Возникала ли у нас мысль о возможном самоубийстве Пуго? Да, мы не исключали этого. Но рассудили так: Генеральный прокурор СССР объявил о возбуждении уголовного дела против членов ГКЧП 21 августа. Пуго знал, что подлежит аресту. Времени для того, чтобы обдумать свое положение, у него было достаточно. Если бы он решил покончить с собой, то уже сделал бы это. А если он все еще жив, значит, и не думает сводить счеты с жизнью.

Виктор Валентинович Иваненко, он тогда был шефом Российского КГБ, узнал в справочном номер городского телефона Пуго и позвонил. Ответил ему сам Борис Карлович. Иваненко представился и очень вежливо попросил о встрече. Пуго согласился. Разговаривал он спокойным, абсолютно естественным тоном. Кто-то из нас даже удивился: «Надо же, как-будто его на грибы приглашают».

Ехать нам до дома Пуго на улице Рылеева надо было максимум 15 минут. И мы очень удивились, когда на наш звонок никто к двери не подошел. Мы еще раз позвонили, потом постучали — тишина. И тут к нам подходит молодая женщина, как потом выяснилось, невестка Пуго — их квартира этажом выше — и говорит: «Вы звоните, звоните. Они должны быть дома».

И действительно, через некоторое время дверь открывает старик. Мы на него как глянули, сразу поняли: неполноценный человек, больной — глаза у него младенческие, совершенно бессмысленные. Это оказался тесть Пуго. Ему уже за 80, он после смерти жены повредился в рассудке.
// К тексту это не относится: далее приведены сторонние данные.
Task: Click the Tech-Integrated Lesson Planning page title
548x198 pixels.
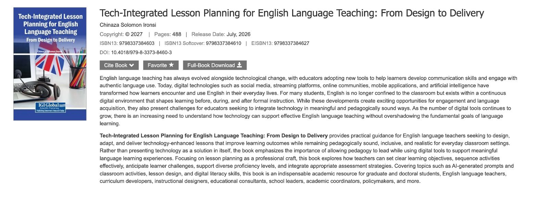Action: pyautogui.click(x=292, y=13)
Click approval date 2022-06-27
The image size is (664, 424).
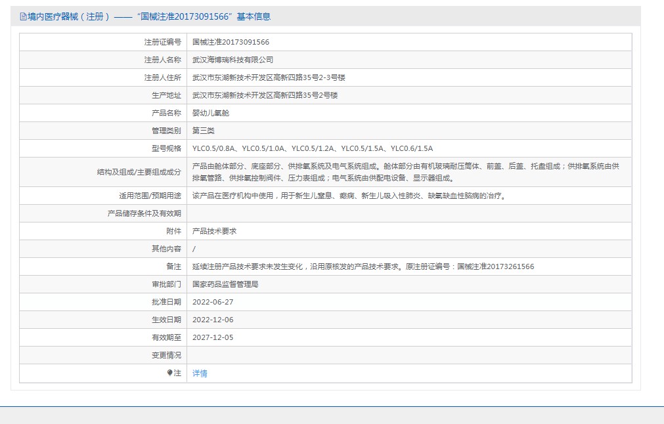click(x=213, y=302)
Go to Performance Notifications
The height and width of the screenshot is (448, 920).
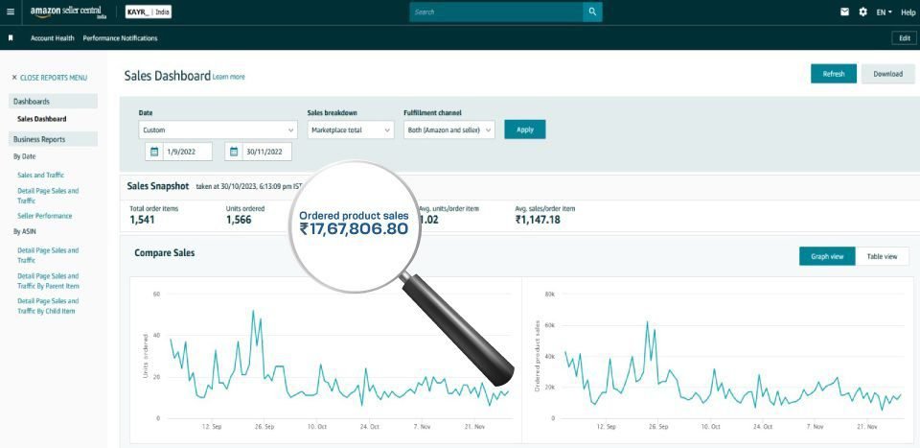click(x=120, y=38)

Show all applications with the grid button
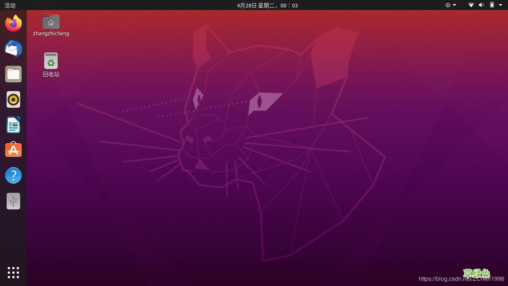tap(13, 273)
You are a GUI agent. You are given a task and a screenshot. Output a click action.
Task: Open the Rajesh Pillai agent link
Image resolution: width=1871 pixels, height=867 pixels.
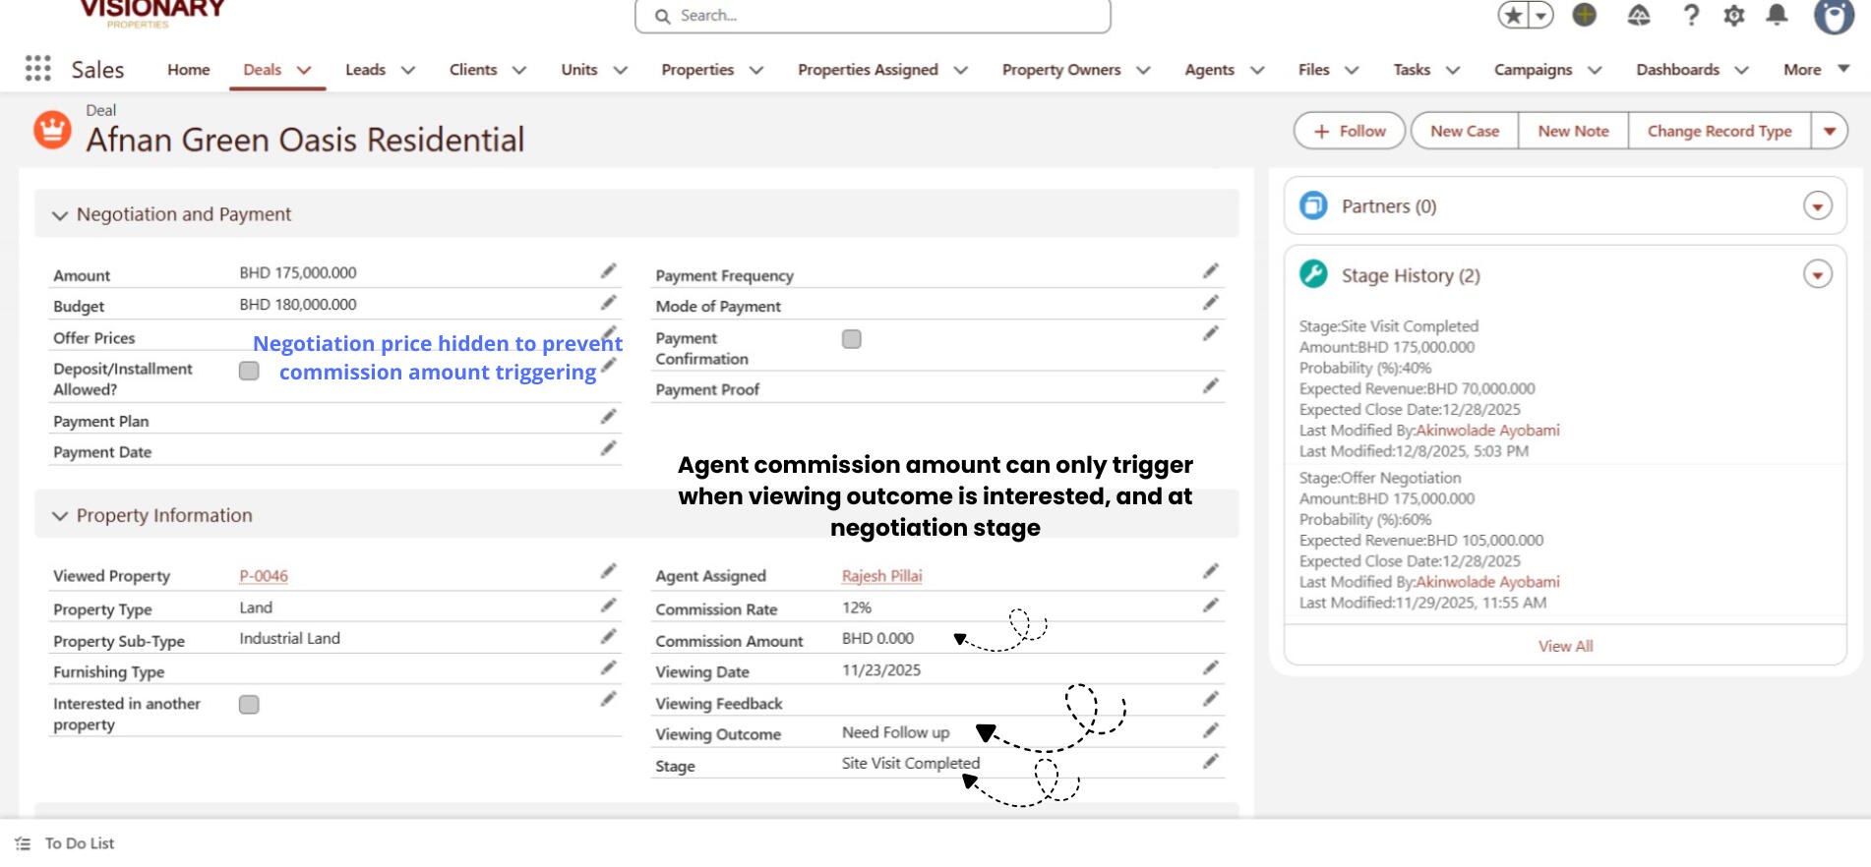(x=881, y=576)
Поэтому он слышал, как мы звонили, но что с него взять. Ерин вошел первым и с порога спальни сказал: «Ребята, здесь кровь».

В спальне на одной из кроватей навзничь лежал Пуго. Руки его были вытянуты вдоль тела, глаза закрыты, рот и правый висок окровавлены. На прикроватной тумбочке мы увидели пистолет «Вальтер». Возле другой кровати на полу сидела жена Пуго, Валентина Ивановна. Она была вся залита кровью, лицо багровое, опухшее. Впечатление было такое, что она страшно избита. Экспертиза потом показала, что впечатление это было ошибочным.

Валентина Ивановна ко времени нашего появления была еще жива и в сознании. Она реагировала на вопросы, но отвечать не могла и все время делала какие-то жутко медленные, непроизвольные движения головой, руками — словно силилась встать.

Очень быстро приехавшие по нашему вызову врачи констатировали смерть Пуго и, оказав срочную помощь Валентине Ивановне, увезли ее в больницу, где она скончалась после операции.

Из показаний Инны Пуго:

— …21 августа около 22 часов Пуго вместе с женой пришел к нам домой. У нас у всех было плохое настроение, но он своим поведением старался нас развлечь и приободрить. Он смеялся, шутил и очень много рассказывал о своей встрече с Питиримом (Митрополит Волоколамский и Юрьевский, глава издательского отдела Патриархии— Прим. авт.). Пуго был очень доволен этой встречей. Они разговаривали с Питиримом об иконах, их живописцах, об их создании.